Good health care has always been scarce here, but the border boom makes it worse: a third of all tuberculosis cases in the U.S. are concentrated in the four border states. Among the hospitals in El Paso, 50% of the patients are on some kind of public assistance, mainly Medicaid. Just about the only patients paying full freight, up front, are rich Mexicans who cross over to see a specialist. "Border towns have a double burden of disease," says Russell Bennett, chief of the U.S.-Mexico Border Health Commission: "those of emerging nations, like diarrhea, as well as [First World] diseases like stress and diabetes."

The poor on both sides are united by a struggle just to survive what most Americans can barely imagine. In the rural El Paso outpost of Revolución, mothers cross into Juarez to buy methyl parathion, a pesticide so lethal it is banned in the U.S.; they sprinkle it around their shanties, and it kills the roaches and tarantulas for a year. But their children play in that dust and dirt, and when they get sick, their parents take them to Juarez doctors, who are cheaper and stay open into the night. If the children die, they are buried across the border; it costs about $150, instead of the $2,000 for an American grave.

Local officials are forever pestering the feds for help: If you don't build another bridge and put more Customs people on the ones we have, how can we solve our pollution problem, with 15-year-old cars idling in lines that stretch for miles? How can you order us to educate any child who appears on our school doorstep but not give us the money to do it? Where are we going to find enough water? The congressional Hispanic caucus wants $1 billion in spending on roads and bridges and Customs officers; El Paso state senator Eliot Shapleigh and other Texas lawmakers have called for a Marshall Plan for the border; El Paso Congressman Sylvestre Reyes wants Bush to appoint a border czar who could cut through the red tape and make things happen.

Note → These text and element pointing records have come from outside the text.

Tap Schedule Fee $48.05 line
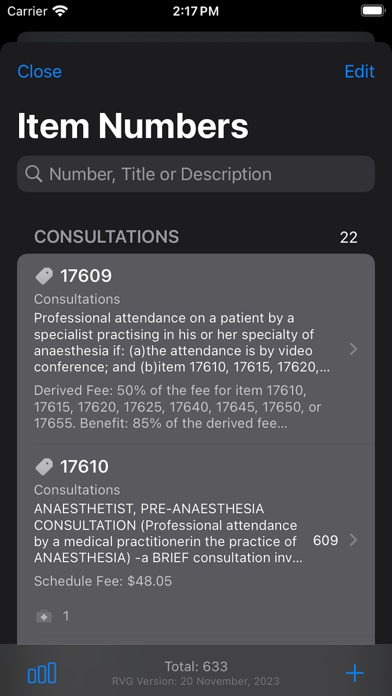The height and width of the screenshot is (696, 392). click(103, 581)
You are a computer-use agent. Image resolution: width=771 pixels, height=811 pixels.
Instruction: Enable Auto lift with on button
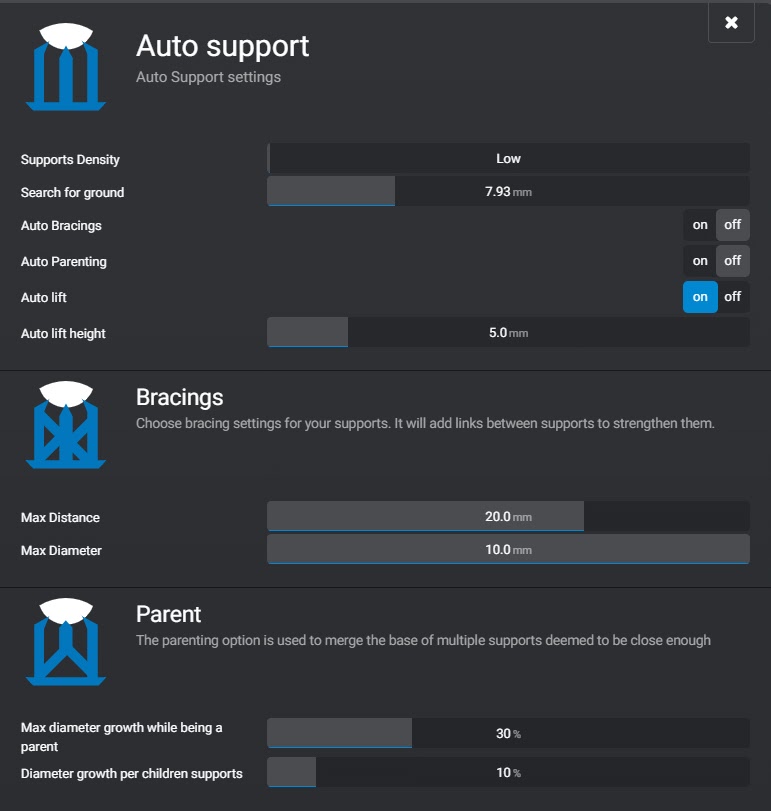700,297
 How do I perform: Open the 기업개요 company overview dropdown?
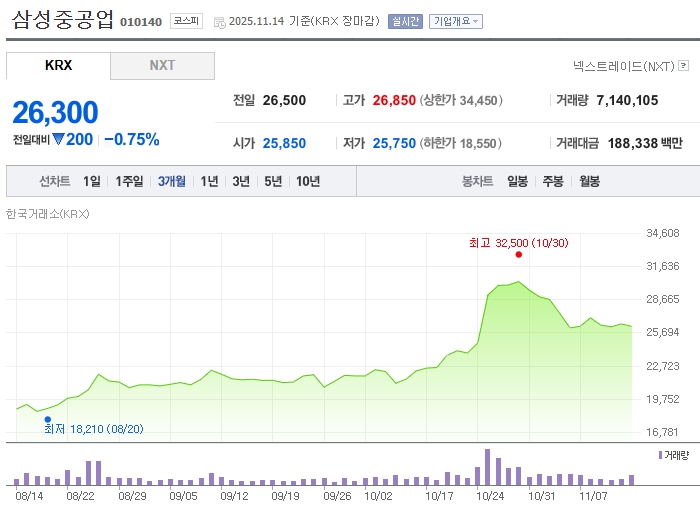click(x=456, y=21)
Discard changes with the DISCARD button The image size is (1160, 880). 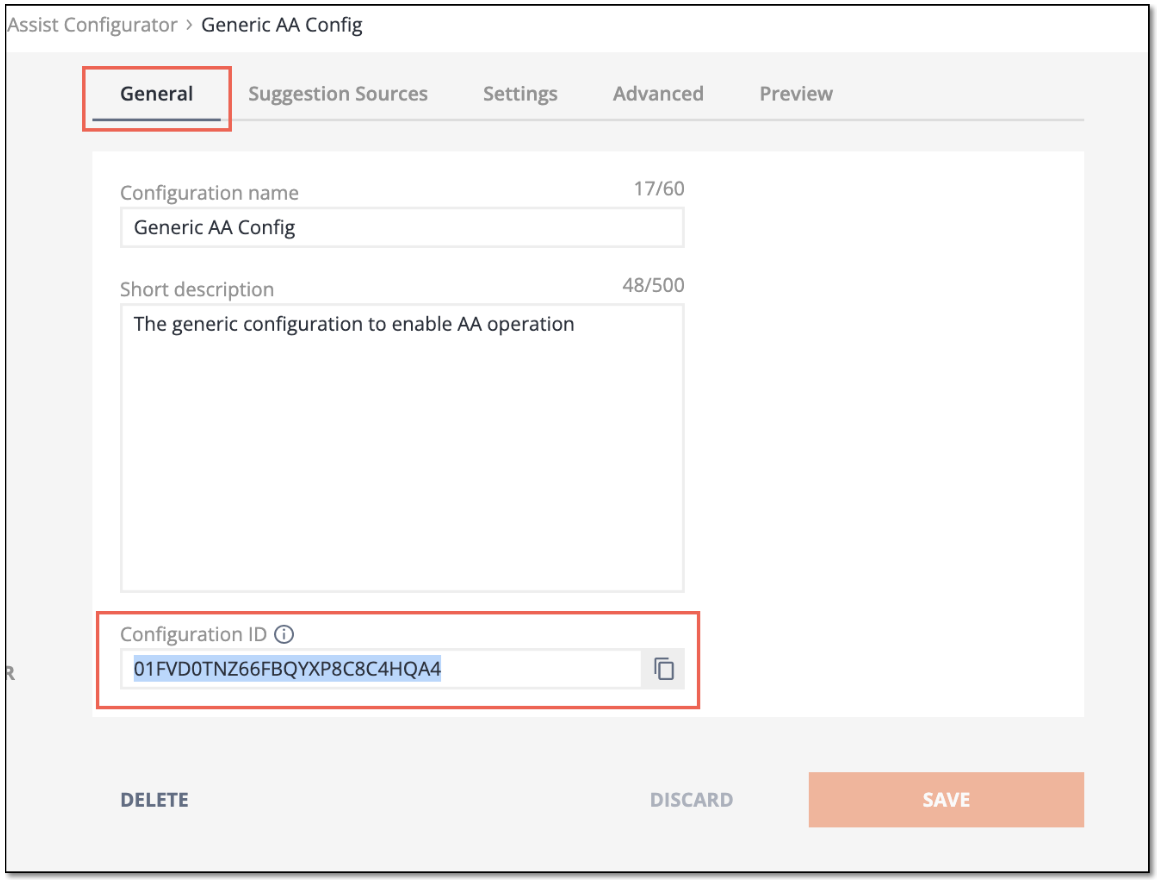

For the first time in years, maybe ever, both the U.S. and Mexico have leaders who understand this region, know that in some ways their hemisphere's economic future may depend on whether they can fix what is broken here. Bush met with Fox three times in his first 100 days, blowing away the old once-a-year tradition. Fox dreams of a day when the border is open, and his countrymen no longer flee to survive. As Fox told Ernesto Ruffo, his top aide on the region, "Put holes in the border."